-- Opening Marker --
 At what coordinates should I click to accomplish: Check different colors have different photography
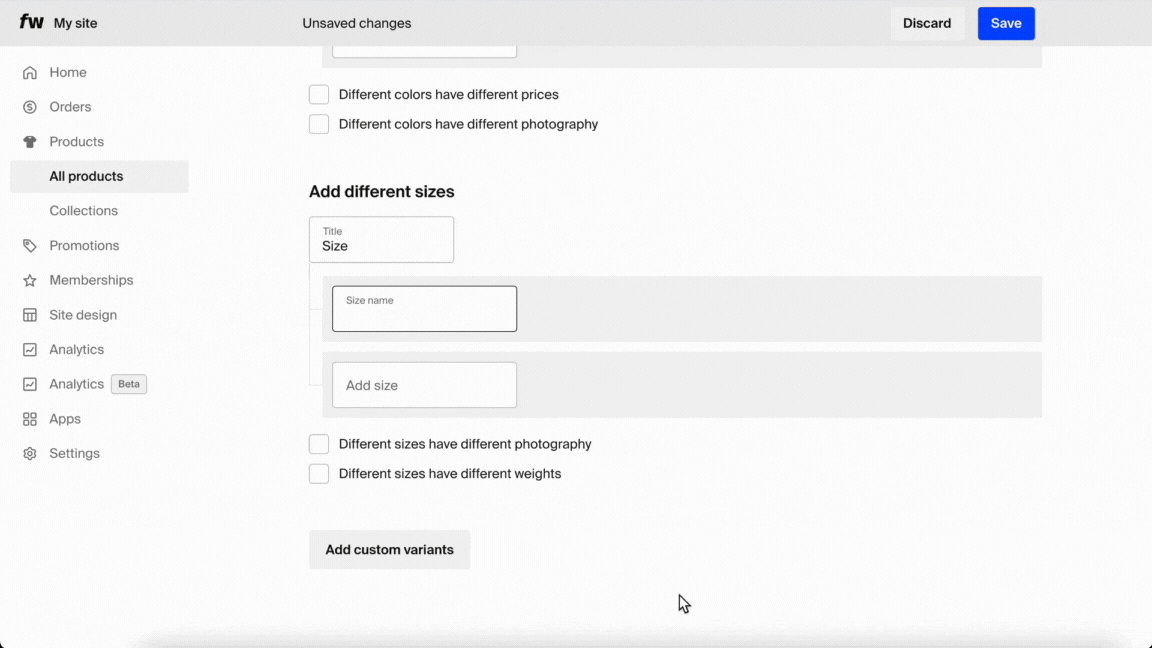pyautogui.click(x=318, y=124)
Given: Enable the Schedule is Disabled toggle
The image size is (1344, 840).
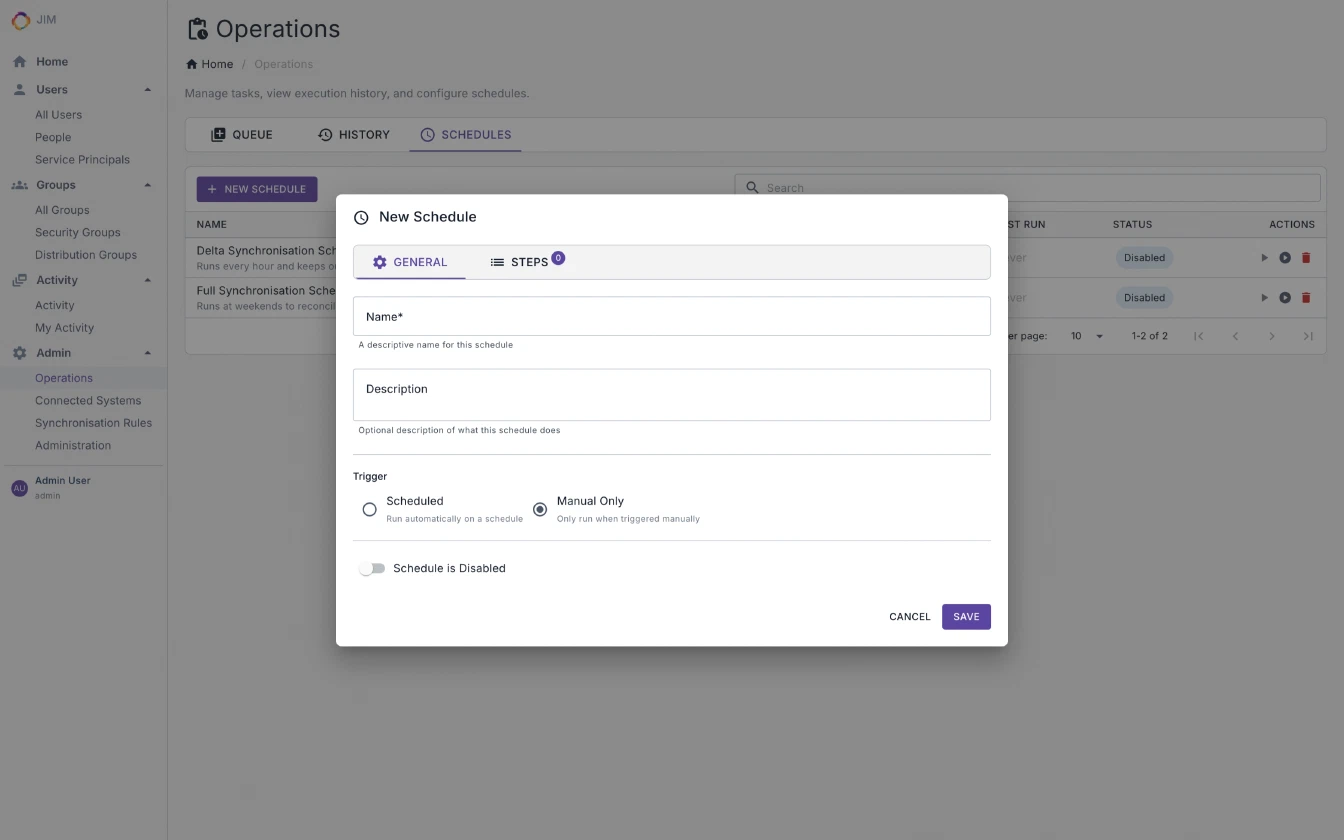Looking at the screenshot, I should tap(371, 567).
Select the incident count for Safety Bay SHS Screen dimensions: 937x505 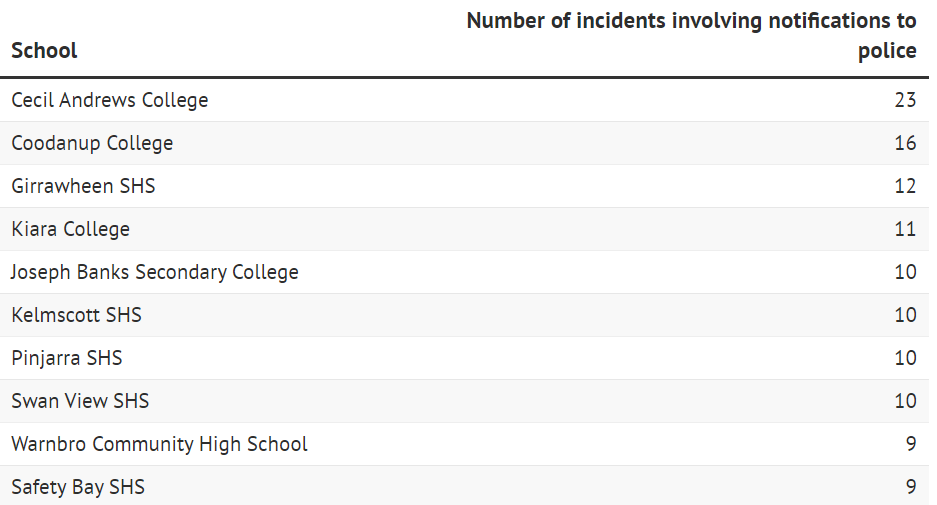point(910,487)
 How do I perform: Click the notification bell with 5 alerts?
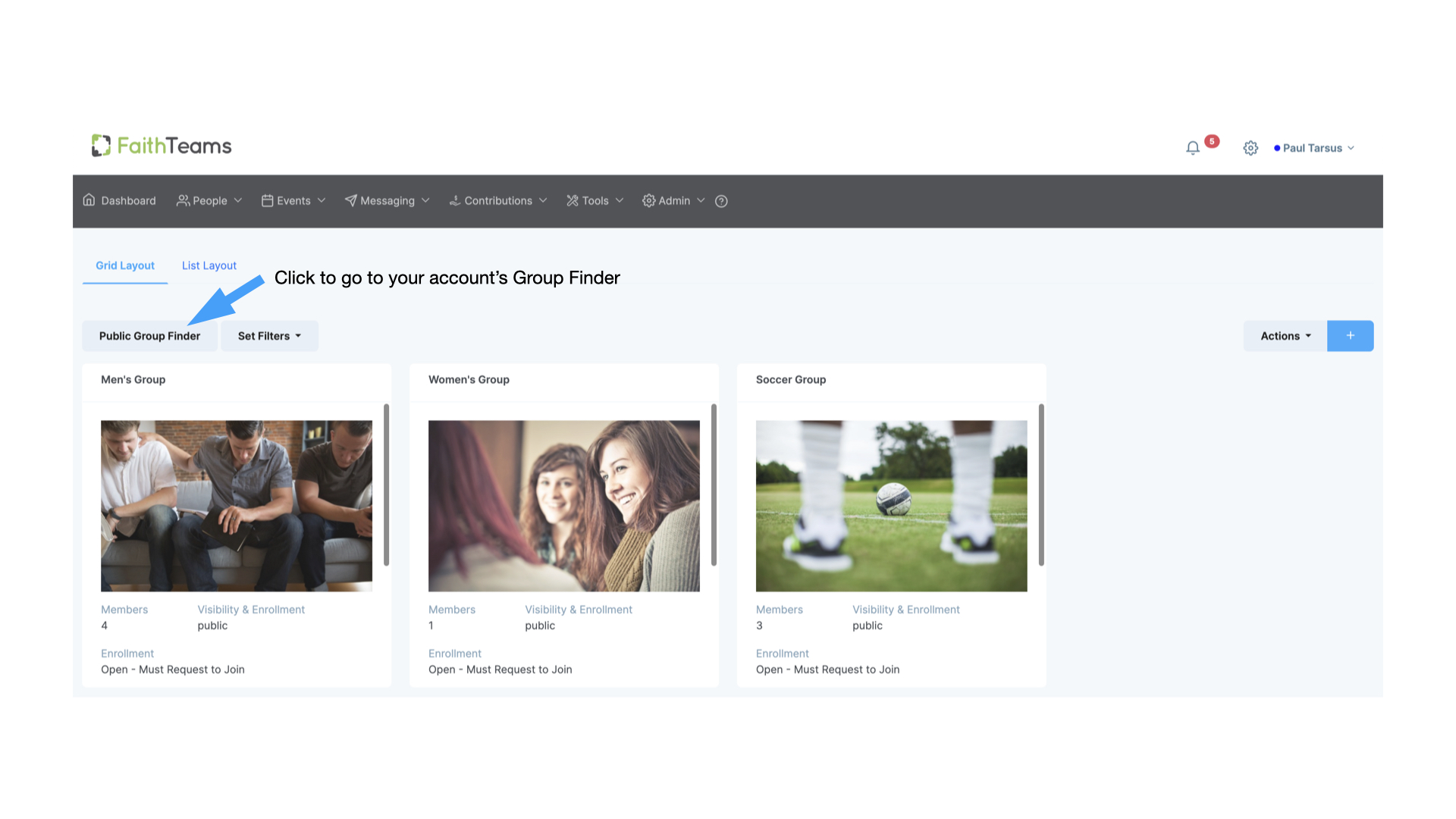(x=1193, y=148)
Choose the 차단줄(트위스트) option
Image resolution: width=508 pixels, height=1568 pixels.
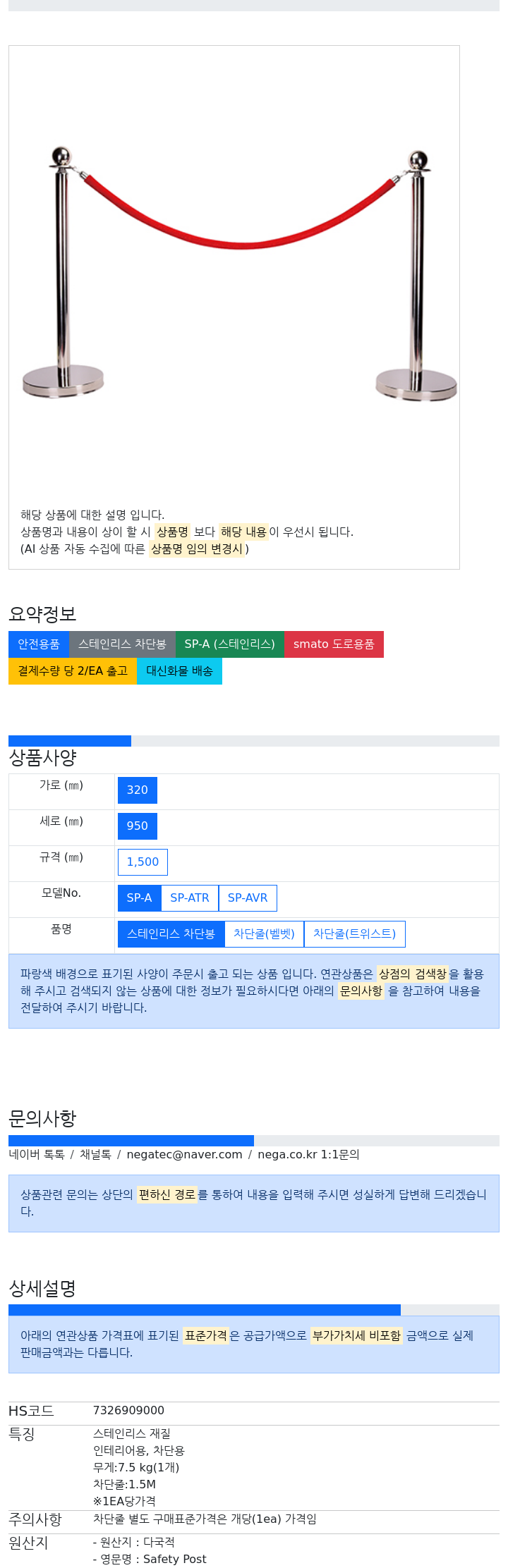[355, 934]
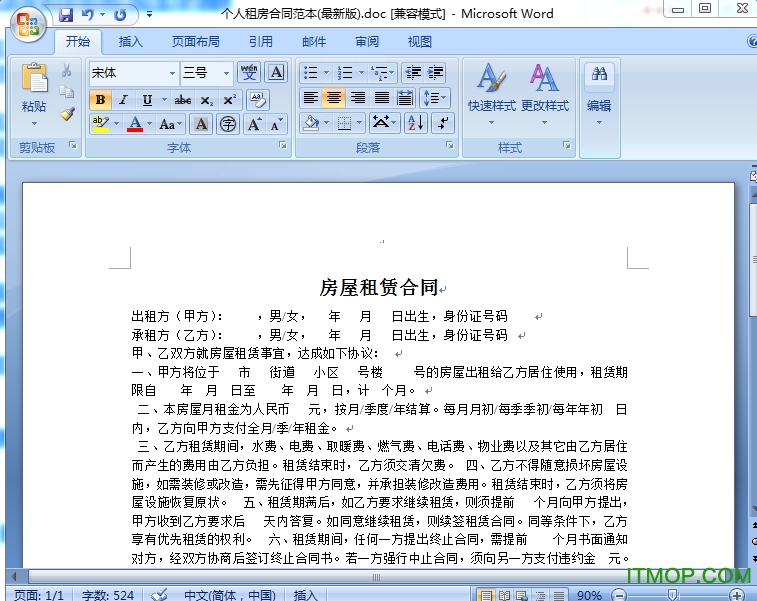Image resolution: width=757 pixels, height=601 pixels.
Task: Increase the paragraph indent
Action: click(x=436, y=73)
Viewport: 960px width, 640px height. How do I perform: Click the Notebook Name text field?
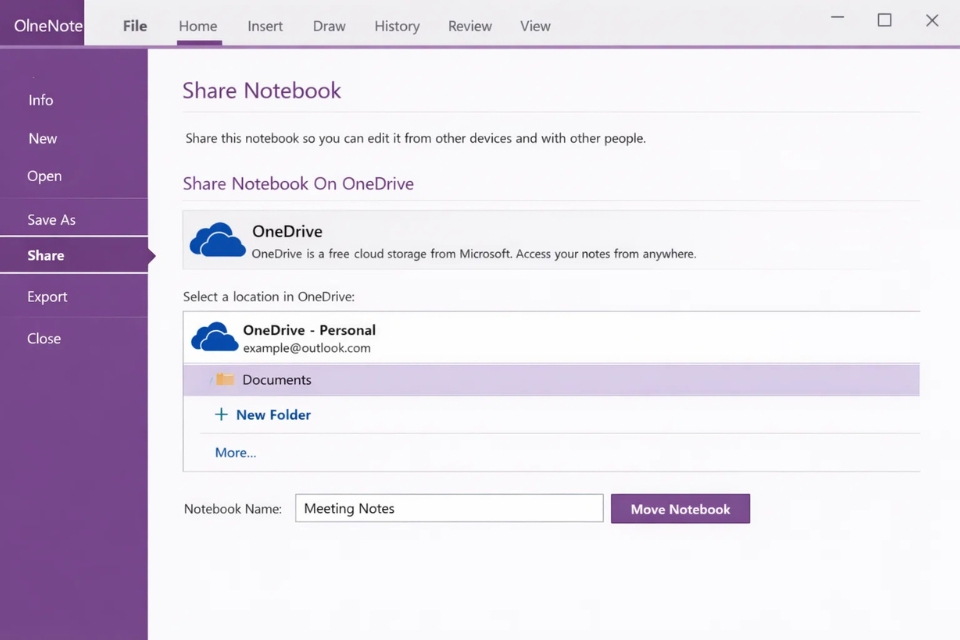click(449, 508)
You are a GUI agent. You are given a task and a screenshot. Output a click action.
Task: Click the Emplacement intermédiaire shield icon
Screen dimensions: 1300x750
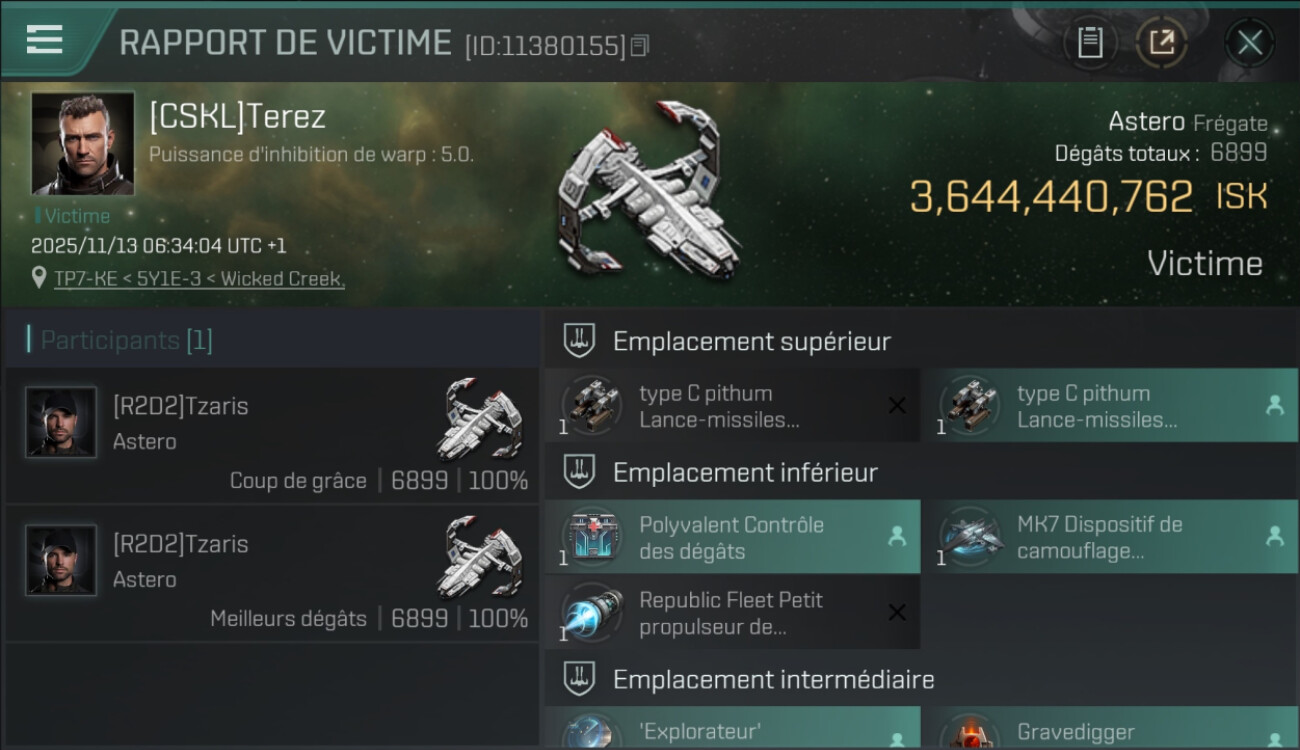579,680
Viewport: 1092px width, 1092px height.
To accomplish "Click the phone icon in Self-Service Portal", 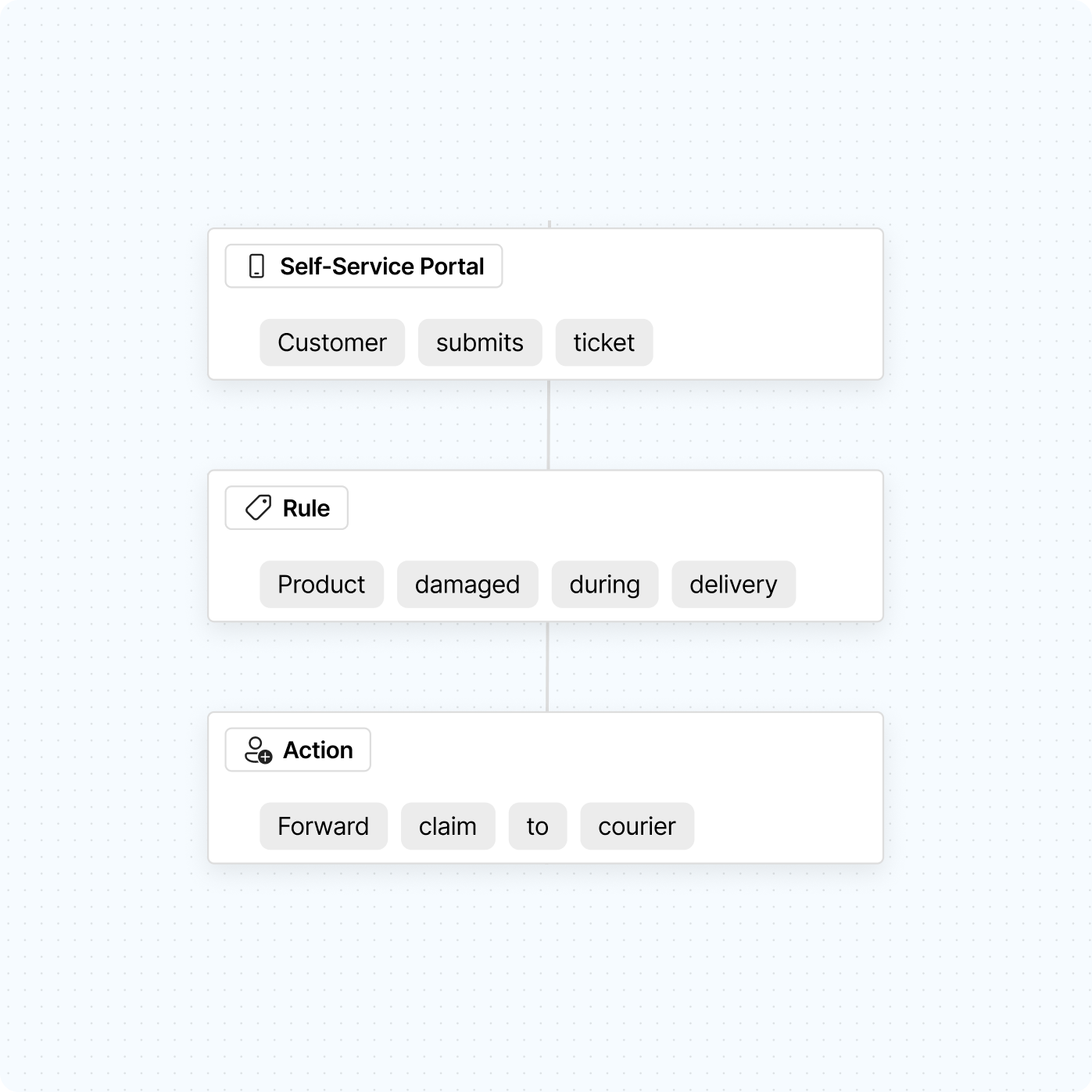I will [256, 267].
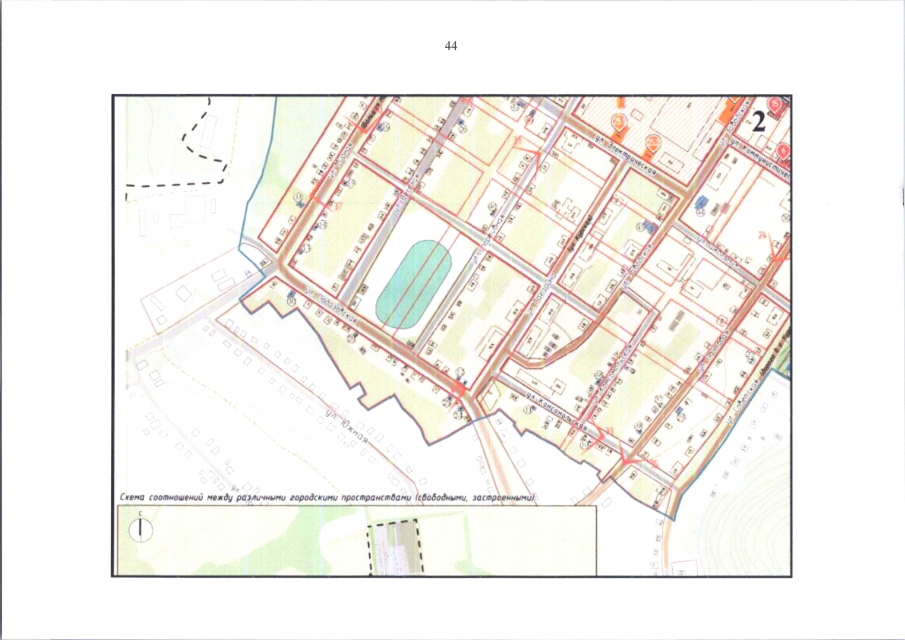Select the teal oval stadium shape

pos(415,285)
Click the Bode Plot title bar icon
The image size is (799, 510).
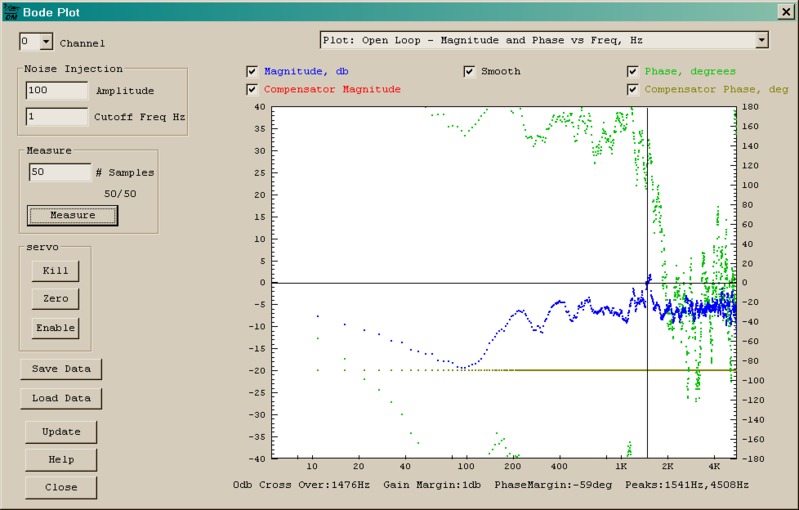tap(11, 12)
-- Closing Marker --
= What to produce =
Leave the pictures out, and copy exactly each line from the one containing "Click the Bode Plot title bar icon" through the final line of the data.

= Solution below =
Click the Bode Plot title bar icon
The image size is (799, 510).
tap(11, 12)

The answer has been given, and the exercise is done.